(About this task) Where the string "menu" occurs in the material below, report the whole line.

(Records to process)
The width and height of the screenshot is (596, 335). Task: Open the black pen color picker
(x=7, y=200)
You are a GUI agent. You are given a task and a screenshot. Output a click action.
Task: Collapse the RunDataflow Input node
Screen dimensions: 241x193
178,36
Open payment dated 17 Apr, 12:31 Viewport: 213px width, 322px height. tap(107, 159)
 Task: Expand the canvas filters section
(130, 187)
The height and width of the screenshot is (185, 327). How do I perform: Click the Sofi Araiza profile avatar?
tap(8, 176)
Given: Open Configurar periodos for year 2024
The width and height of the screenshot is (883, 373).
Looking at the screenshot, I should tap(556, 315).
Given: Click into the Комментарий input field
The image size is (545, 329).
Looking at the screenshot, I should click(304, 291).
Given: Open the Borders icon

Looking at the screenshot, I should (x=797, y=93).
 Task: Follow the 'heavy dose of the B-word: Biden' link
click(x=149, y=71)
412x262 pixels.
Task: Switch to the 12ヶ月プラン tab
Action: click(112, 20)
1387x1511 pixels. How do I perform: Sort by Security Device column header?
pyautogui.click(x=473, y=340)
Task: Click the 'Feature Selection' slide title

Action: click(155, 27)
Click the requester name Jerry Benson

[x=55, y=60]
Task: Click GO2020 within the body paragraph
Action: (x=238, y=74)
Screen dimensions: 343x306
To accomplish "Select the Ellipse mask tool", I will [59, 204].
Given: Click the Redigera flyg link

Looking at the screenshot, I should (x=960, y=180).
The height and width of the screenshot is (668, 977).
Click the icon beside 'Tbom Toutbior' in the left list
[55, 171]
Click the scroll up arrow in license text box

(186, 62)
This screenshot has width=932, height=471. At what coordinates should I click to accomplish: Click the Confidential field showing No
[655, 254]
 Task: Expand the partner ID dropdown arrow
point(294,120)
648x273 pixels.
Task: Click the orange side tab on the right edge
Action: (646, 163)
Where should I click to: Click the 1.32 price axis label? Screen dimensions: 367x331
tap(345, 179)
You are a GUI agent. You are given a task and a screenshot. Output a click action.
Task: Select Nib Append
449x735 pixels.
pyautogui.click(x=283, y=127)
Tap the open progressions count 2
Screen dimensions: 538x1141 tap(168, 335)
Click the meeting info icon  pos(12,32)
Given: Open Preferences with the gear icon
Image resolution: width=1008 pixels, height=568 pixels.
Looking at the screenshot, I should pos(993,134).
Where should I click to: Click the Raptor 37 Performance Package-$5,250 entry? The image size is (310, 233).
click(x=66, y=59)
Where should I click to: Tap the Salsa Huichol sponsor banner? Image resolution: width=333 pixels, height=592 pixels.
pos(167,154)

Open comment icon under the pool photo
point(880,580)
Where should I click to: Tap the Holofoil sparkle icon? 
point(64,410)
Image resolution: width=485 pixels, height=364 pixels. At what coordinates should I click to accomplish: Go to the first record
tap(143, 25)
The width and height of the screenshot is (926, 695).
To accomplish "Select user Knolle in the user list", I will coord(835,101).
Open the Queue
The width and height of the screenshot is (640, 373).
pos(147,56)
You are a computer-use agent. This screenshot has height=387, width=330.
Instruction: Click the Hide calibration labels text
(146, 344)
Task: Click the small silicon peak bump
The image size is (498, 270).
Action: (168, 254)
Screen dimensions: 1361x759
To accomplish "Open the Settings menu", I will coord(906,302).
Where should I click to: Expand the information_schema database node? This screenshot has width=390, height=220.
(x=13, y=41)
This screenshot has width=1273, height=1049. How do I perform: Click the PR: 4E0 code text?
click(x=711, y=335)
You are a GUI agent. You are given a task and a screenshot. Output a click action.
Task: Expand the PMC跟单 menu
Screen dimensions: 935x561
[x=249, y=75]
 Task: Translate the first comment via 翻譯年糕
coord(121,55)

(Answer section)
To accomplish "Open the Settings menu", I will coord(906,302).
Task: Expand the PMC跟单 menu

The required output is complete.